§ **課題**
#1 Perl の解説文について、次の問いに答えてください。
(a) Horse->speak を呼び出した結果として出力される文字列は何か。
(b) リファレンスを Horse のインスタンスにするために使う特別な演算子は何か。
(c) Horse::sound が見つからなかったとき、スーパークラスのメソッドを探すためにたどる配列は何か。
#2 Perl の解説文のうち、「しかしこのすべての Horse オブジェクトは完全に同一です。」から「のインスタンスにすることです。」までをすべて、一字一句違えずに書き写してください。

§ **文書**

▬▬▬▬▬▬▬▬▬▬

この簡単な構文を使うことでクラスメソッド、(複数の)継承、オーバーライド、 そして拡張を行えるようになりました。 これまでに見てきたもので共通処理を抽出し、(しかし、これは決して継承のよい 理由ではありません!)、様々な実装に再利用する良好な方法を提供できます。
それで、データについては?
Animal
クラスと Horse
クラスを書いてみましょう。
{ package Animal; sub speak { my $class = shift; print "a $class goes ", $class->sound, "!\n"; } } { package Horse; @ISA = qw(Animal); sub sound { "neigh" } }
Horse->speak
を呼び出すことで Animal::speak
に渡り、そこから
Horse::sound
に鳴き声を作りに戻ります; 結果は次のようになります:
a Horse goes neigh!
しかしこのすべての Horse オブジェクトは完全に同一です。 サブルーチンを追加しても、全ての馬が自動的にそれを共有します。 同じ馬を作るが目的ならすばらしいことですが、 個々の馬を識別したい時にはどうすれば良いのでしょうか? 例えば最初の馬に名前を付けたい時にはどうすれば良いのでしょう。 もちろん、それぞれの馬の名前を分離して維持する方法があります。
これは言わば、特定の Horse
のインスタンスに別の名前を付けたいです。
Perl では任意のリファレンスなら「インスタンス」になることができます; そこでまず単純なリファレンスとして、馬の名前を保持するスカラリファレンス を使ってみましょう。
my $name = "Mr. Ed"; my $horse = \$name;
これで $talking
はインスタンス指向のデータ(名前)のリファレンスに
なりました。
最後のステップは特別な演算子 bless
を使ってこのリファレンスを実際の
Horse
のインスタンスにすることです。
bless $horse, Horse;
これはパッケージ名 Horse
に関する情報をリファレンスに指されているものに
格納する操作を行います。
これにより、$horse
が Horse
のインスタンスになったといいます。
これで、個々の馬を識別できます。
リファレンスはそれ以外に変化はありませんし、伝統的なデリファレンス操作を
使うこともできます。
メソッド矢印はクラス(パッケージ名)の時と同じように、インスタンスに対しても
使うことができます。
では、$horse
の作り出す音を取り出してみましょう:
my $noise = $horse->sound("some", "unnecessary", "args");
sound
を呼び出すために、Perl は始めに $horse
が bless された
リファレンス(つまりインスタンス)であることを確認します。
それからいつも通り引数リストを構成します。
さて、ここがおもしろいところです: Perl はインスタンスが bless されている
クラス、今回は Horse
を取り出し、サブルーチンの場所を特定するためにその
クラスを使います。
今回は、Horse::sound
が直接に (継承を使うことなしに) 見つかります。
結局、最初の行は以下のように書いたかのようになります:
my $noise = Horse::sound($horse, "some", "unnecessary", "args");
この最初のパラメータは、先ほどのようなクラス名ではなく、インスタンスの
ままである点に注意してください。
この結果 neigh
を復帰値として受け取り、これが $noise
変数に
代入されます。
もし Horse::sound が見つからなかったときには、スーパークラスの中でメソッドが
見つかるかどうか @Horse::ISA
配列をたどります。
クラスメソッドとインスタンスメソッドとの違いは、その最初の引数が
インスタンス(bless されたリファレンス)なのかクラス名(文字列)なのかという
点だけです。

▬▬▬▬▬▬▬▬▬▬

§ **データ部**
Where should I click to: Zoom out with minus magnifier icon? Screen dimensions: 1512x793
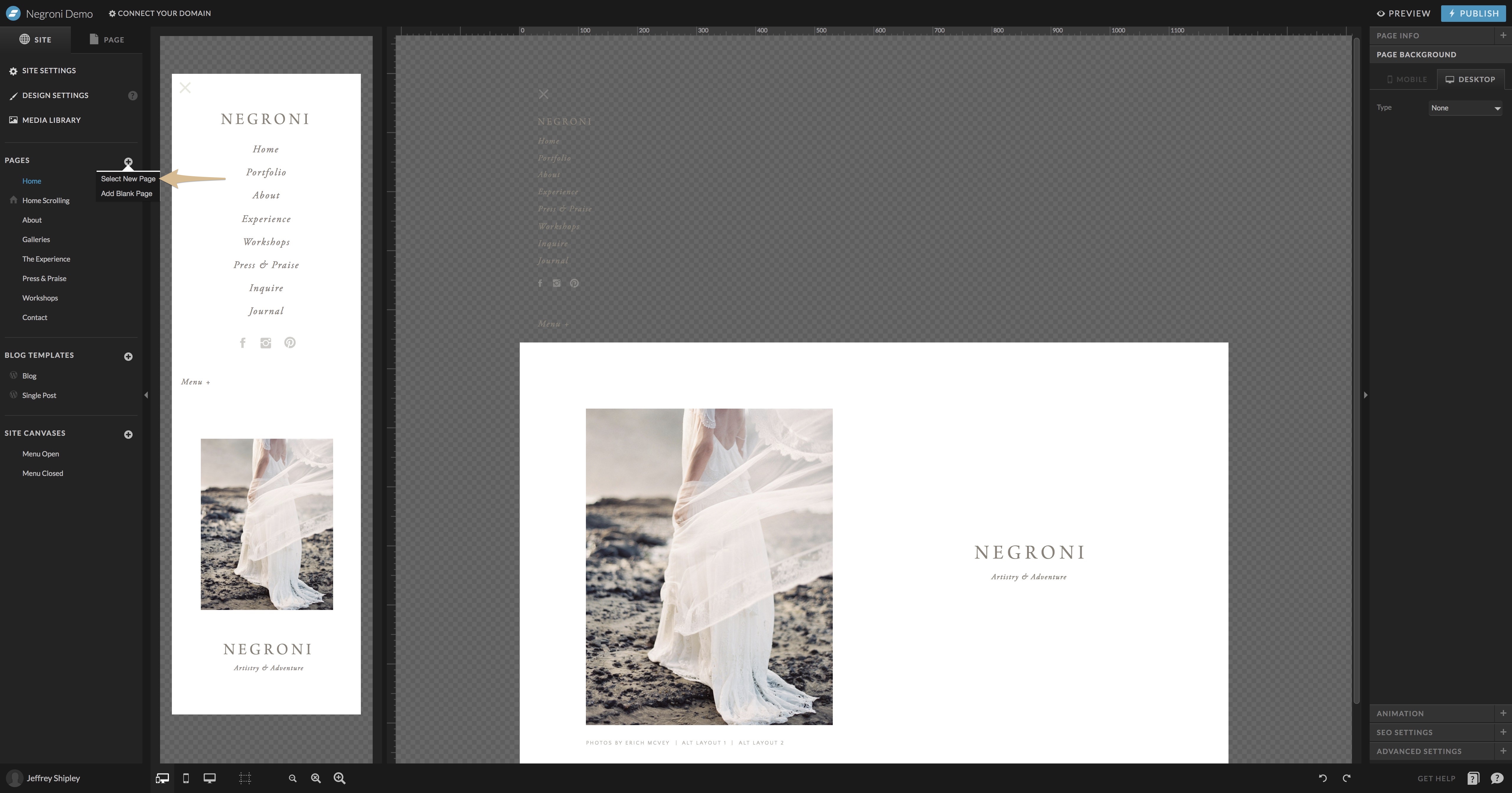click(292, 778)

▬▬▬▬▬▬▬▬▬▬

§ **解答**
#1
(a) a Horse goes neigh!
(b) bless
(c) @Horse::ISA

#2
しかしこのすべての Horse オブジェクトは完全に同一です。 サブルーチンを追加しても、全ての馬が自動的にそれを共有します。 同じ馬を作るが目的ならすばらしいことですが、 個々の馬を識別したい時にはどうすれば良いのでしょうか? 例えば最初の馬に名前を付けたい時にはどうすれば良いのでしょう。 もちろん、それぞれの馬の名前を分離して維持する方法があります。
これは言わば、特定の Horse
のインスタンスに別の名前を付けたいです。
Perl では任意のリファレンスなら「インスタンス」になることができます; そこでまず単純なリファレンスとして、馬の名前を保持するスカラリファレンス を使ってみましょう。
my $name = "Mr. Ed"; my $horse = \$name;
これで $talking
はインスタンス指向のデータ(名前)のリファレンスに
なりました。
最後のステップは特別な演算子 bless
を使ってこのリファレンスを実際の
Horse
のインスタンスにすることです。